When the line with "Výprodej (68, 698)" appears below, start repeating lines exactly, and keep going through the line with "Legal Disclaimer (79, 2532)"; add nothing outside that span.

[Data listing]

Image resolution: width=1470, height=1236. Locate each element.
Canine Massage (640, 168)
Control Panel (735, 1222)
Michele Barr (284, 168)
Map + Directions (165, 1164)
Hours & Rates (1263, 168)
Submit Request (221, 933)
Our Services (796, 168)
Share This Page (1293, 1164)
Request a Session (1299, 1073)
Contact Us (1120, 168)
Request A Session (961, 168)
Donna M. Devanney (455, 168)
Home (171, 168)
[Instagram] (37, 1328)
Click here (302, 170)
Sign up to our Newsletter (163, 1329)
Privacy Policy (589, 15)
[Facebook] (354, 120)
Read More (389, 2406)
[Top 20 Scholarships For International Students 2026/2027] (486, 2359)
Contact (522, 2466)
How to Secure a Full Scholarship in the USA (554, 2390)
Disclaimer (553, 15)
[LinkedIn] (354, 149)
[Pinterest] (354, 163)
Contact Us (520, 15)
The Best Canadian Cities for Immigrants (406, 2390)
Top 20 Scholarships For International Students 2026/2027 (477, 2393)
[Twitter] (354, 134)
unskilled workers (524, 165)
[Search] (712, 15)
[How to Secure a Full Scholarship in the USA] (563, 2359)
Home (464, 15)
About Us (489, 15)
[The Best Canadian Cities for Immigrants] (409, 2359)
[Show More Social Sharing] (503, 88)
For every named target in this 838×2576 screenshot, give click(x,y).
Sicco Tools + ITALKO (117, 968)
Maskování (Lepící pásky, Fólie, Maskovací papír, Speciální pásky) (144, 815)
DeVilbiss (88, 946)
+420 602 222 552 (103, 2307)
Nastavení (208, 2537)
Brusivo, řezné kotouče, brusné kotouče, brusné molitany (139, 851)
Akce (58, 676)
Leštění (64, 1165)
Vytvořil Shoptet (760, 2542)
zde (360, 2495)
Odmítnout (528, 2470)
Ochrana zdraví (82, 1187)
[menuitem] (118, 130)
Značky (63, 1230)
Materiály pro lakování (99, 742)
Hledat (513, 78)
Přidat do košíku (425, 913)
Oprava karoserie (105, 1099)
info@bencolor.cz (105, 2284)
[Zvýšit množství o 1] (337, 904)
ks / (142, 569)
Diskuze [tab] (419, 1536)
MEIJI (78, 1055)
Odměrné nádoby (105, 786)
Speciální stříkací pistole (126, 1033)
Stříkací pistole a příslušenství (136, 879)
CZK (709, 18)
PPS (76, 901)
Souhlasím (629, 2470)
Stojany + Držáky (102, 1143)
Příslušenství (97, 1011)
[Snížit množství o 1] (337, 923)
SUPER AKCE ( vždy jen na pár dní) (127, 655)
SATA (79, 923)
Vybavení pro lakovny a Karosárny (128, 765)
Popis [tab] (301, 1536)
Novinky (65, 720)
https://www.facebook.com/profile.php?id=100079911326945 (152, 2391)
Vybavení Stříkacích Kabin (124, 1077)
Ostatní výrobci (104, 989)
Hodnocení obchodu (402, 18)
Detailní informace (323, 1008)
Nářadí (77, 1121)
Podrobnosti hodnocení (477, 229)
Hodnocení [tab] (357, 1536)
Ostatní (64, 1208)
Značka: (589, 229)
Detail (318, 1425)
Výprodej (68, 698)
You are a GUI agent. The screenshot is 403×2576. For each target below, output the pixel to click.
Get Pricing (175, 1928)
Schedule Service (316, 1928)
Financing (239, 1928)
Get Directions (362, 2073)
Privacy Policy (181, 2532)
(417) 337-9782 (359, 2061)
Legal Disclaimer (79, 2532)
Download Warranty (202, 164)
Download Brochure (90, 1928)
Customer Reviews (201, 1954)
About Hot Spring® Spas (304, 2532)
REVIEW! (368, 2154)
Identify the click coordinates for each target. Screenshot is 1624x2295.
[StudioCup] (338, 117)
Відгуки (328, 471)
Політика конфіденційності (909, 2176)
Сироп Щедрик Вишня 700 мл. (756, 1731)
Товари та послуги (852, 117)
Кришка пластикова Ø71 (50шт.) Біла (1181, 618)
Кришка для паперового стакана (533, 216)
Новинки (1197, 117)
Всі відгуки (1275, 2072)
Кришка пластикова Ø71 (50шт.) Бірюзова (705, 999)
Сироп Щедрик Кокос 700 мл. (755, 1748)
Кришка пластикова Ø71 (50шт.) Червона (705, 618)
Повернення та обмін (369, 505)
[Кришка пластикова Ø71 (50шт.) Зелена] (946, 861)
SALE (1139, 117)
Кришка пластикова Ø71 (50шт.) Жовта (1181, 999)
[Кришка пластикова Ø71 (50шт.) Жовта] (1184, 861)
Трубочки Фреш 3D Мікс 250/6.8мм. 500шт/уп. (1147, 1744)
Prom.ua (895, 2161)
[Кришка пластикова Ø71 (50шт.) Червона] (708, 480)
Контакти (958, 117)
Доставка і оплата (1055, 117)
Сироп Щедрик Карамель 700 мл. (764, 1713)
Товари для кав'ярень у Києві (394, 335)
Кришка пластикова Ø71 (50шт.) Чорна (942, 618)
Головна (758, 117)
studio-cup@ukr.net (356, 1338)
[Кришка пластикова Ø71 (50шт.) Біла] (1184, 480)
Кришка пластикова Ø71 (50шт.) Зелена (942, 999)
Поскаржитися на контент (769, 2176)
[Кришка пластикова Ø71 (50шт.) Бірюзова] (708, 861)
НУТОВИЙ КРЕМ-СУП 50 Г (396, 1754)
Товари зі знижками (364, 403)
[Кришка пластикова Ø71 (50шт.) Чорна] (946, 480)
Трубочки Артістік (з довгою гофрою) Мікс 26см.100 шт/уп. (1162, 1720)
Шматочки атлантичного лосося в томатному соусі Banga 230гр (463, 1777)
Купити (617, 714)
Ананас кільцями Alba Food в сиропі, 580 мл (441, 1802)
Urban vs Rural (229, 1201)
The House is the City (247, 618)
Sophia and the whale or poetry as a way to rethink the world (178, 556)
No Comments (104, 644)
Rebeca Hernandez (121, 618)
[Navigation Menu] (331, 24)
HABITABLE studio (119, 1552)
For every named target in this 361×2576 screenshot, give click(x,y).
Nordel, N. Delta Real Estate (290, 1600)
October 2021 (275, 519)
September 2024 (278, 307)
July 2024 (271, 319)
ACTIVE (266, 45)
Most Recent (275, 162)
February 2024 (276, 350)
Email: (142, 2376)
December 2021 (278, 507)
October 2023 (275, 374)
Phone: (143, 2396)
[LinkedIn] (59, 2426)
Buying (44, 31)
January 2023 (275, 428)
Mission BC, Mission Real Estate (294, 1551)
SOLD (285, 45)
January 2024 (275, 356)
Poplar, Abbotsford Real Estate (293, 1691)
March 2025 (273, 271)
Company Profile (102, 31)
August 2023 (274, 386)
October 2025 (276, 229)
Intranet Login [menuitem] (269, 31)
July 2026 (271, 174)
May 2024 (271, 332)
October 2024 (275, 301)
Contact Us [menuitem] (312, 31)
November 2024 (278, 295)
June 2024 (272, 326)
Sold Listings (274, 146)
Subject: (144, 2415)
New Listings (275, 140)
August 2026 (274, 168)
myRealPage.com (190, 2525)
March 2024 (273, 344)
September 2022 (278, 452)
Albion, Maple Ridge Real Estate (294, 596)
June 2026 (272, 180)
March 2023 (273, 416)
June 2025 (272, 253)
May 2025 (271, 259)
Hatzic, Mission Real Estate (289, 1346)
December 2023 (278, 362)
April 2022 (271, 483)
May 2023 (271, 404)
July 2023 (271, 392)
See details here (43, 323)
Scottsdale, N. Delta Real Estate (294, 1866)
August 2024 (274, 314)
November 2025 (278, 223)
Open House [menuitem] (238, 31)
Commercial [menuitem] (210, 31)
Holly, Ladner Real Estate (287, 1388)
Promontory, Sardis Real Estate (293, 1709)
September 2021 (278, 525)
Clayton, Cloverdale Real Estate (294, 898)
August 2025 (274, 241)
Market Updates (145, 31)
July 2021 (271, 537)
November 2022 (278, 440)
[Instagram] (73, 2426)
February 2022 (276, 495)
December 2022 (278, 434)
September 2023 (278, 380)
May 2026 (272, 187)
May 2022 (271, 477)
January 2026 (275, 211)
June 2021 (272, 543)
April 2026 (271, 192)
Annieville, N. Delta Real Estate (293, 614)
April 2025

[/Data listing]

Solution for this problem:
Výprodej (68, 698)
You are a GUI agent. The screenshot is 403×2576. For each target below, output the pixel to click.
Get Pricing (175, 1928)
Schedule Service (316, 1928)
Financing (239, 1928)
Get Directions (362, 2073)
Privacy Policy (181, 2532)
(417) 337-9782 (359, 2061)
Legal Disclaimer (79, 2532)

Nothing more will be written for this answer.